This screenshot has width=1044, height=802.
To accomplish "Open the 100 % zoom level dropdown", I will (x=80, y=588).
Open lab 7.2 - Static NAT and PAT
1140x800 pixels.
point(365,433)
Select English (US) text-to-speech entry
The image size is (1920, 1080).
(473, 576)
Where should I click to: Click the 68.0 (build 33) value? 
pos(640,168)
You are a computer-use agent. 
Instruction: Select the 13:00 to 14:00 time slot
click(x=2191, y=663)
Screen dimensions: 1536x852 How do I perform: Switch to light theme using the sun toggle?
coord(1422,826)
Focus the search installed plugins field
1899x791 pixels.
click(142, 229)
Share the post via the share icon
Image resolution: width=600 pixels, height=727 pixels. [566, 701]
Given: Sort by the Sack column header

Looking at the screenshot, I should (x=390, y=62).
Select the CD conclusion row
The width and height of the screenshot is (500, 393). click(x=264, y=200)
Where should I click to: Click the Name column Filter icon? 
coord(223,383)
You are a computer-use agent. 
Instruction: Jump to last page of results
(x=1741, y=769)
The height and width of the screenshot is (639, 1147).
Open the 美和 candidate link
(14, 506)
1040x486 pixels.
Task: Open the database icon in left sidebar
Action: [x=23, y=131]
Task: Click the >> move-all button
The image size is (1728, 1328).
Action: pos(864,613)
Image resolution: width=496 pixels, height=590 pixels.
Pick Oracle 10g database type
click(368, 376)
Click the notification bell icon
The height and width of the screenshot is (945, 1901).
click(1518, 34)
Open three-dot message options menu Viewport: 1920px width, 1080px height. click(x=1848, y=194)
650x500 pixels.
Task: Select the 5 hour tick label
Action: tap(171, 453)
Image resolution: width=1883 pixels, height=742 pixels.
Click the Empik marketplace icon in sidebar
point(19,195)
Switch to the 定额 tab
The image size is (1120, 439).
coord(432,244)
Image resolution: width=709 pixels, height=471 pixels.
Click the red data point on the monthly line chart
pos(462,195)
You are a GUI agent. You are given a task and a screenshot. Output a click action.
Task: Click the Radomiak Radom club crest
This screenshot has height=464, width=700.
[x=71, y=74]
——————————
*What is needed*: Please rewrite the items starting at the line that has "Task: Click the >> move-all button" and ending after the line that has "Action: pos(864,613)", swapping "move-all" for "transfer-all" and leaving everything else unchanged.

*Correct response*:
Task: Click the >> transfer-all button
The image size is (1728, 1328).
Action: pos(864,613)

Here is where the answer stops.